Advogada Luciana Gouvêa Divulgação

Meu pai faleceu recentemente e descobri que, meses antes da morte, ele doou parte significativa do patrimônio para um dos meus irmãos, alegando planejamento sucessório. No entanto, acredito que essa doação comprometeu minha parte da herança. Além disso, há indícios de que ele já estava com a saúde bastante debilitada quando assinou os documentos. Como posso questionar judicialmente essas doações e verificar se houve excesso ou eventual incapacidade no momento da assinatura?
Débora Gonçalves, São Cristóvão.

Segundo a advogada Luciana Gouvêa, a situação pode, sim, ser questionada judicialmente. “Sendo filha, você tem direito à proteção da sua legítima”, explica a especialista, ao lembrar que essa é a parte da herança assegurada por lei aos herdeiros necessários, conforme prevê o Código Civil.

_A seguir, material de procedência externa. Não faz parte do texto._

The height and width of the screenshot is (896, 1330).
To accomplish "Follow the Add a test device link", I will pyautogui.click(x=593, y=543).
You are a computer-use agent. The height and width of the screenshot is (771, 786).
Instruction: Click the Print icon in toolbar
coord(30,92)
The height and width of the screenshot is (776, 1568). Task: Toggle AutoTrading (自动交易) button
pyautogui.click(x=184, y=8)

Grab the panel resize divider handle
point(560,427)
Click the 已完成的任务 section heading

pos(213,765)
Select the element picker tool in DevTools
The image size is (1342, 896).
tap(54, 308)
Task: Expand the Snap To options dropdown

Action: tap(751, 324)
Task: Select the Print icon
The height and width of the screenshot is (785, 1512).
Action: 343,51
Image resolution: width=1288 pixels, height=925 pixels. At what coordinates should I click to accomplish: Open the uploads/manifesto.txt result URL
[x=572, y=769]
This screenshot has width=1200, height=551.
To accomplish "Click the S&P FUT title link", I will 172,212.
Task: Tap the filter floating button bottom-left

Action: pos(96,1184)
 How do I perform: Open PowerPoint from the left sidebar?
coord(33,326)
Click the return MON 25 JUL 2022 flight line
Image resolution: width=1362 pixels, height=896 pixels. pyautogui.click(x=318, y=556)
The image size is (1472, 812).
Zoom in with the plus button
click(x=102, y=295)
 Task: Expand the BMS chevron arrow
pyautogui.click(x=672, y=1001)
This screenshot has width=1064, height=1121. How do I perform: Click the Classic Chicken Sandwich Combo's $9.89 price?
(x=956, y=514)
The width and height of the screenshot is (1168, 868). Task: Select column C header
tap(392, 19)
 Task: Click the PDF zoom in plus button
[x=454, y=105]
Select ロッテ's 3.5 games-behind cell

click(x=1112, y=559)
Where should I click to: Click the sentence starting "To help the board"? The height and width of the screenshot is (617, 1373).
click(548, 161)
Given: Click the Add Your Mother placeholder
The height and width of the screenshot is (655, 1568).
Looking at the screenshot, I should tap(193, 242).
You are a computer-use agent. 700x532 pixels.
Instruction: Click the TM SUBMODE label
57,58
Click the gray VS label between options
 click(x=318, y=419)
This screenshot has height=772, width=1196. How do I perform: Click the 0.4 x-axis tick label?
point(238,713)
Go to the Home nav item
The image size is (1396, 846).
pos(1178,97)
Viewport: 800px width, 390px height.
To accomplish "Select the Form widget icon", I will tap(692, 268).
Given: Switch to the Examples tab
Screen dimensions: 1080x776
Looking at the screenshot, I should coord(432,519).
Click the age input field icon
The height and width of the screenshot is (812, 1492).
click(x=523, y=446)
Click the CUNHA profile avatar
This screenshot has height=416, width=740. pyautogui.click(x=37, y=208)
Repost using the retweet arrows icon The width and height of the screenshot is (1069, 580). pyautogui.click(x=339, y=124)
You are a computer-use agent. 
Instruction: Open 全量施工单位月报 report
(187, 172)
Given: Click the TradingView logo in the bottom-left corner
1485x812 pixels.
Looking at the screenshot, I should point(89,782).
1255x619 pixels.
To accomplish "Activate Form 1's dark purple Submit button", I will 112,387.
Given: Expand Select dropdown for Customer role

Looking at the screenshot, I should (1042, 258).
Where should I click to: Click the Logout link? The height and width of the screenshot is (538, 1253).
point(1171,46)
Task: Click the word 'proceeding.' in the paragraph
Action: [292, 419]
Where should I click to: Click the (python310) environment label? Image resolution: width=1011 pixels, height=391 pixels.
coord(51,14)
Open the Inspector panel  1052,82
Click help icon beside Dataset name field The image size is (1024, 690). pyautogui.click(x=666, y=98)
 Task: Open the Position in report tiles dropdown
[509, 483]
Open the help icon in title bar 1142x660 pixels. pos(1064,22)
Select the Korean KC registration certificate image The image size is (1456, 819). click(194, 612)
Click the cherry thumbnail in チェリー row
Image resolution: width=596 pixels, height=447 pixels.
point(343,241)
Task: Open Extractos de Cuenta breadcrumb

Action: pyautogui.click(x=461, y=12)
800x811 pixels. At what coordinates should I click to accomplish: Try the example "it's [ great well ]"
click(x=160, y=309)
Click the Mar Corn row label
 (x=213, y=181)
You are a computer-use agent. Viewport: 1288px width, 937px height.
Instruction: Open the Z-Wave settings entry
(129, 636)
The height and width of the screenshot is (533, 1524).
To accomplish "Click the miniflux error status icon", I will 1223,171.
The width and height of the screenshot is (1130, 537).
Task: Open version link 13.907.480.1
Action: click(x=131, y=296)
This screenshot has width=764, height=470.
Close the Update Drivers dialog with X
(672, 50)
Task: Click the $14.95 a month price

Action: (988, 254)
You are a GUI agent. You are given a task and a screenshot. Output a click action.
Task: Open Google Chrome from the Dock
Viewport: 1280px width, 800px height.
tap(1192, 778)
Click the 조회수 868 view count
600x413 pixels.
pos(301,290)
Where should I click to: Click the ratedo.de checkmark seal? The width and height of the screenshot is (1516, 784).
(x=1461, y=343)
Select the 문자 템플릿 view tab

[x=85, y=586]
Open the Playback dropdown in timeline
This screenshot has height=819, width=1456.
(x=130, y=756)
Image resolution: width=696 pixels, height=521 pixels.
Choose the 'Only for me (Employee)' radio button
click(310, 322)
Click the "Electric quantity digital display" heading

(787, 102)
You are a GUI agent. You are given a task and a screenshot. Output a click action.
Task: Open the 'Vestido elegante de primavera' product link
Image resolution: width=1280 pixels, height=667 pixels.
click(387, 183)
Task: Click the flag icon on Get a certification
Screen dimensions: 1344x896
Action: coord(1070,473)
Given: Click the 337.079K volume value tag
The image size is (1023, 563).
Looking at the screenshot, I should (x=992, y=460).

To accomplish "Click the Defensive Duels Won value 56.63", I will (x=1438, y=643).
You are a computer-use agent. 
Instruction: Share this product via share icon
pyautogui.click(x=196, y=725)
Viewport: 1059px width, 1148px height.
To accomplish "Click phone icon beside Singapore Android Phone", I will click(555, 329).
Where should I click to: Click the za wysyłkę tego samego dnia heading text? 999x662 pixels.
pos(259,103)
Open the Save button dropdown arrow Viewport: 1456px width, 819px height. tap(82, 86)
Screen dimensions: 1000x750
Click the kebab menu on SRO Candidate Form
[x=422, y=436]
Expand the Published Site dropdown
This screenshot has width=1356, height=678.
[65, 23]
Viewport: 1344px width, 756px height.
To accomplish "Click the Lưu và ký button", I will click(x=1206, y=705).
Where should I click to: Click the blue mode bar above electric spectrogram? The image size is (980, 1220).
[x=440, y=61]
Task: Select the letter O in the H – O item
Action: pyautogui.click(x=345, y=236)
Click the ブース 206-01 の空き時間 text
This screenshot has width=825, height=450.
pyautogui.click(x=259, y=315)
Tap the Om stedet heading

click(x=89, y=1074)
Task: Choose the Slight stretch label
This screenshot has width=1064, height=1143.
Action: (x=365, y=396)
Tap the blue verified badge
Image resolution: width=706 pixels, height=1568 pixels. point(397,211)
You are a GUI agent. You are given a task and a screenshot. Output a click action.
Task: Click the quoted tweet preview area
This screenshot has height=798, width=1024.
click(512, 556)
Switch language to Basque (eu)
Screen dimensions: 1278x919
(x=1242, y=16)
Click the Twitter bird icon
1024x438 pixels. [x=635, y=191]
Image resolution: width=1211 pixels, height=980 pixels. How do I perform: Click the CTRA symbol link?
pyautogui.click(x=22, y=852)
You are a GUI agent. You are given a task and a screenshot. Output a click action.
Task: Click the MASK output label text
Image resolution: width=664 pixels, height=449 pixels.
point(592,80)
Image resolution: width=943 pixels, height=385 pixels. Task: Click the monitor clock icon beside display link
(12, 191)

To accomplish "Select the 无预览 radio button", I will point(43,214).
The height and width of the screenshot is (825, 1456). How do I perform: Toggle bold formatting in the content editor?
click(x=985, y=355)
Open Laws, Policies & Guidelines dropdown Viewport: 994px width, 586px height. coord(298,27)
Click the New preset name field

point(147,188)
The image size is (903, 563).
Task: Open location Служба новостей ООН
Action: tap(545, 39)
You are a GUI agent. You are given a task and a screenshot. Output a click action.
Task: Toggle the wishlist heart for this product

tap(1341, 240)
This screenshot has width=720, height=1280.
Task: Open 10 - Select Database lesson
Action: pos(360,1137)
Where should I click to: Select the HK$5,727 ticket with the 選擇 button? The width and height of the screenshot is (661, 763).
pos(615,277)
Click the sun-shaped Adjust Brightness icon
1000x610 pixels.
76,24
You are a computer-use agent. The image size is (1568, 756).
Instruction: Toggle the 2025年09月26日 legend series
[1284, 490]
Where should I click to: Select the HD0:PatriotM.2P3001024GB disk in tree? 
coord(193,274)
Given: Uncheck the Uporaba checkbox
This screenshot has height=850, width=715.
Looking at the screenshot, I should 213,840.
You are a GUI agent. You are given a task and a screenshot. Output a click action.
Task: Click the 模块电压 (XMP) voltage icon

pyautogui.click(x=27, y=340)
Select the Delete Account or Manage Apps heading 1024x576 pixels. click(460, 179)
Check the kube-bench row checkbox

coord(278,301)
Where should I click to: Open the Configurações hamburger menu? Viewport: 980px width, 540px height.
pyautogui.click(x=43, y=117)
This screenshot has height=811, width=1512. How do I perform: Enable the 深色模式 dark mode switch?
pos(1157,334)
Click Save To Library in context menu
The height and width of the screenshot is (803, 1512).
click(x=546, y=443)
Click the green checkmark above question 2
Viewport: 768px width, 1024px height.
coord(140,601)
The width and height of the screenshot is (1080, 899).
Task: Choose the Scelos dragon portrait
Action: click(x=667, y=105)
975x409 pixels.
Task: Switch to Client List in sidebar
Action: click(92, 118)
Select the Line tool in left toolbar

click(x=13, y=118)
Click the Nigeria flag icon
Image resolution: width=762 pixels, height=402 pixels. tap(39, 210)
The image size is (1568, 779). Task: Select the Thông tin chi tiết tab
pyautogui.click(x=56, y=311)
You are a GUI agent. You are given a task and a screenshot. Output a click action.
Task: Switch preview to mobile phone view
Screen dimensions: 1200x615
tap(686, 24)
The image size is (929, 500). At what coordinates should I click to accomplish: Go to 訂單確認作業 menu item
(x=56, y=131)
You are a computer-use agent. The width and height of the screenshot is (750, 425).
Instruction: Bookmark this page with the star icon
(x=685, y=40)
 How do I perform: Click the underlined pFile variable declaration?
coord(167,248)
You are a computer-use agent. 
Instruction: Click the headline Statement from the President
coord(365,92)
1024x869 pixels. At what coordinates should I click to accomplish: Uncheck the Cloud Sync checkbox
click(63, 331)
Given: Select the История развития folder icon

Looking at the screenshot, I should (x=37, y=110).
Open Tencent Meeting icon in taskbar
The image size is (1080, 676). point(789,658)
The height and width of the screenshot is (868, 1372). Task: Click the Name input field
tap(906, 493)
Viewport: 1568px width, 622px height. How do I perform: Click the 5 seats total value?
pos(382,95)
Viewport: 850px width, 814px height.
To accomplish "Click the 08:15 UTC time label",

Ela destaca que, se a doação feita a um dos irmãos ultrapassou a chamada parte disponível — ou seja, os 50% do patrimônio que o pai poderia destinar livremente —, é possível ingressar com ação judicial para pedir a redução da doação, fazendo com que o valor excedente retorne ao monte do espólio. “Se houve excesso, esse valor pode ser reintegrado ao patrimônio que será partilhado entre os herdeiros”, esclarece.
A especialista ressalta ainda que essa discussão pode ocorrer no próprio inventário ou, em alguns casos, por meio de uma ação autônoma, a depender da estratégia jurídica adotada. Outro ponto importante envolve a condição de saúde do doador no momento da assinatura. “Se houver indícios de que ele não tinha pleno discernimento, também cabe ação anulatória de negócio jurídico, desde que a incapacidade ou eventual vício de consentimento sejam devidamente comprovados”, afirma Luciana Gouvêa. Para isso, documentos como prontuários médicos, laudos, receitas, relatórios clínicos e até prova pericial podem ser fundamentais para demonstrar se havia, ou não, condições reais de manifestação de vontade no momento do ato.
Em resumo, a doação pode ser contestada por duas frentes: por eventual violação da legítima, caso tenha ultrapassado o limite legal da parte disponível, e por possível incapacidade do doador, se houver elementos que indiquem falta de discernimento ao assinar os documentos.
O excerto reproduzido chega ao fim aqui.